Established in October of 2000, USADA has spent the last 15 years fighting to preserve the integrity of competition, inspire true sport, and protect the rights of clean athletes. In celebration of this milestone, we’re taking a look back at some of the ways in which the pursuit of a level playing field has evolved over the course of the last decade and half.
At the heart of that reflection is the perspective of the athletes themselves. Anchorage-based cross country star, Kikkan Randall has been in the USADA testing pool since 2001, and over the course of that time, has competed in four Olympic games as well as becoming the first American – alongside teammate Jessica Diggins – to win a cross country World Championship at the 2013 FIS Nordic World Ski Championships. Despite her rigorous training schedule, Randall was kind enough to take a few minutes to share her experiences with us recently, having witnessed first-hand the fight for clean sport.
USADA: How did you feel when you found out you would be included in USADA’s Registered Testing Pool?
Kikkan Randall: To be included in the RTP was a real honor because it meant that I was reaching a high level of competition. I remember being quite excited with the responsibility. If I remember correctly, my first interaction with USADA was at our 2002 U.S. Championships. I was tested after winning my first national title – it was a good day.
USADA: What is the biggest change you’ve seen in anti-doping during your time as an athlete?
Randall: I am really excited about the development of the [athlete biological] passport because I think it’s important to understand the naturally occurring differences between athletes and then use those individual profiles to identify when athletes values are out of the norm. Before, there was just one range that every athlete was supposed to fall within… I think it was too restrictive. The passport is a certainly a step in the right direction.
USADA: The whereabouts filing process has changed a lot during the time you have been in our testing pool. How do you think it has improved?
Randall: The whereabouts filing process was greatly improved when we were able to submit changes via email and text. It’s often challenging to remember to make changes when fun plans suddenly come up and – for me – it’s been key to be able to report those whereabouts from more remote places.
USADA: We know that athletes spend a good amount of time with Doping Control Officers (DCOs), what has your experience been like with the DCOs you have worked with?

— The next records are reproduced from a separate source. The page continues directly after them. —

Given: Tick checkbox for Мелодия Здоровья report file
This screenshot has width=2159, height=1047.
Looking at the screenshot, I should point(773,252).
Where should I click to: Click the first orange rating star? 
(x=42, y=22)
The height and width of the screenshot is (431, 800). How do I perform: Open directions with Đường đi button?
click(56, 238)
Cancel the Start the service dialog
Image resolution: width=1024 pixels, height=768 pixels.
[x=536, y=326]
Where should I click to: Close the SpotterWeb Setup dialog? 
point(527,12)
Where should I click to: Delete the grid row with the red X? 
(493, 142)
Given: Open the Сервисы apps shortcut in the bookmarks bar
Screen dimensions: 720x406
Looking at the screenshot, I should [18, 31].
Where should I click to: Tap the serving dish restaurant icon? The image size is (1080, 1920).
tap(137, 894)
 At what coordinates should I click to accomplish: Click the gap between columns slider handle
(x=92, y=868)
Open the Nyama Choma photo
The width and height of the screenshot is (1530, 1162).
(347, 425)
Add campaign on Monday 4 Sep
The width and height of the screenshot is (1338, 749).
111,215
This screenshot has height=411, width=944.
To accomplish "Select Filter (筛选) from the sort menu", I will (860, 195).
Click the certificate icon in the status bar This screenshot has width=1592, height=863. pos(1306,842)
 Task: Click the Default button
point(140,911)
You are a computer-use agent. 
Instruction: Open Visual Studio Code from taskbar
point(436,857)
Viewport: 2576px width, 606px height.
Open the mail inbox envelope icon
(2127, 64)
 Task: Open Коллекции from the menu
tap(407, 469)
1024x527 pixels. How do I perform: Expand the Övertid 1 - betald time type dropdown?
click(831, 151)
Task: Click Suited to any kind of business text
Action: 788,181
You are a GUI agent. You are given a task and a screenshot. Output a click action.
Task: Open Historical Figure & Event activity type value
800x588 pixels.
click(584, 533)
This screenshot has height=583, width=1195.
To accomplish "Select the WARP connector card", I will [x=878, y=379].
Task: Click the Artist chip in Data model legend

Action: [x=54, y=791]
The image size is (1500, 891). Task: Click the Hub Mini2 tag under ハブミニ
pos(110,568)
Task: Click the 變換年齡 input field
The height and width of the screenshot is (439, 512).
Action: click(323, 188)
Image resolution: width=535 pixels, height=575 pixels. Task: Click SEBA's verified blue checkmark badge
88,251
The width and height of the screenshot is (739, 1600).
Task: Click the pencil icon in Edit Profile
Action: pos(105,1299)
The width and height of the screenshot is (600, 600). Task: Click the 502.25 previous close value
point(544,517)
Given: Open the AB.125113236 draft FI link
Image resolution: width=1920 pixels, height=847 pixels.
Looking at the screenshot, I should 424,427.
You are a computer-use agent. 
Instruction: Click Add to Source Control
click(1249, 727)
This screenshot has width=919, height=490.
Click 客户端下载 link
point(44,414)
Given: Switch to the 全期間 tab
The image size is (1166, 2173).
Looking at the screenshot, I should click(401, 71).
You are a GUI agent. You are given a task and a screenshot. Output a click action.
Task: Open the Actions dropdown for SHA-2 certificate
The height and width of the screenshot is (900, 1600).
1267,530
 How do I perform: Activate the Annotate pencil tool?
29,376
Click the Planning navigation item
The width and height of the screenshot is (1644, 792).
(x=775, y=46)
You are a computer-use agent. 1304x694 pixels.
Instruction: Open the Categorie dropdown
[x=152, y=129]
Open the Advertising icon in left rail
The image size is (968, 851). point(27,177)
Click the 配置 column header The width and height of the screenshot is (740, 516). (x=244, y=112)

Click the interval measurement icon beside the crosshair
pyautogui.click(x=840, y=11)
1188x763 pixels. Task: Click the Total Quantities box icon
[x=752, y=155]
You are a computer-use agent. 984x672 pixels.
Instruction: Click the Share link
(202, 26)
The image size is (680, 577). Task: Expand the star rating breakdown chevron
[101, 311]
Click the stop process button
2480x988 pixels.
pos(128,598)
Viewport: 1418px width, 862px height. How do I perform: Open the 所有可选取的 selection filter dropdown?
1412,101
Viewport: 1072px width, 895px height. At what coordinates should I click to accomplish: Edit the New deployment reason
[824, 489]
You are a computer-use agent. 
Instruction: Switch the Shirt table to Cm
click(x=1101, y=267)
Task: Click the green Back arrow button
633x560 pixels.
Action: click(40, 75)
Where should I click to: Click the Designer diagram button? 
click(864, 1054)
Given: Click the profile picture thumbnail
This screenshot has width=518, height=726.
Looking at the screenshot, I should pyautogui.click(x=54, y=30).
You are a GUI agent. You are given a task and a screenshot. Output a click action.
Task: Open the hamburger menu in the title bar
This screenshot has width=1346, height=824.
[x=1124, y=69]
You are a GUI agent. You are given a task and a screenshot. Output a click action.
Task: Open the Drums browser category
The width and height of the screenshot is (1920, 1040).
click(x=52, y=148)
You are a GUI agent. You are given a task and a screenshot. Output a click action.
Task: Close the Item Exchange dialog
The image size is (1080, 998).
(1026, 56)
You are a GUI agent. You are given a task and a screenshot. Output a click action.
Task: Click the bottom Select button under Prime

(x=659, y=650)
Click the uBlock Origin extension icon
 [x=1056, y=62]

Randall: Most of the DCO’s I’ve worked with have been very pleasant, professional and easy to work with. They try to make the process a simple and unobtrusive as possible and you can tell they believe in the mission for clean sport.
USADA: Do you think athletes have changed their views on anti-doping over the last 15 years? If so, how?
Randall: I think being a clean athlete has become something that every athlete holds as an important value in their careers and are in turn happy to be a part of the process that keeps our sports clean. Athletes are recognizing more and more that they are role models responsible for teaching the next generation the importance of clean sport. I also think athletes are more and more confident in the anti-doping system to catch cheaters and most believe the sports are the cleanest they’ve ever been.
USADA: What are your hopes for USADA/anti-doping in the future?
Randall: My hope is that the anti-doping agencies can stay one step ahead of those that would chose to cheat so that we can continue to make sports as clean as possible. I also hope that the process for being a part of the RTP continues to be more seamless and easy to use for athletes.
USADA: What would you hope young athletes would know about doping in sport?
Randall: I want young athletes to know that you can absolutely be successful in sport in a clean way and that victory is only satisfying when you know you’ve done it honestly and with your own hard work.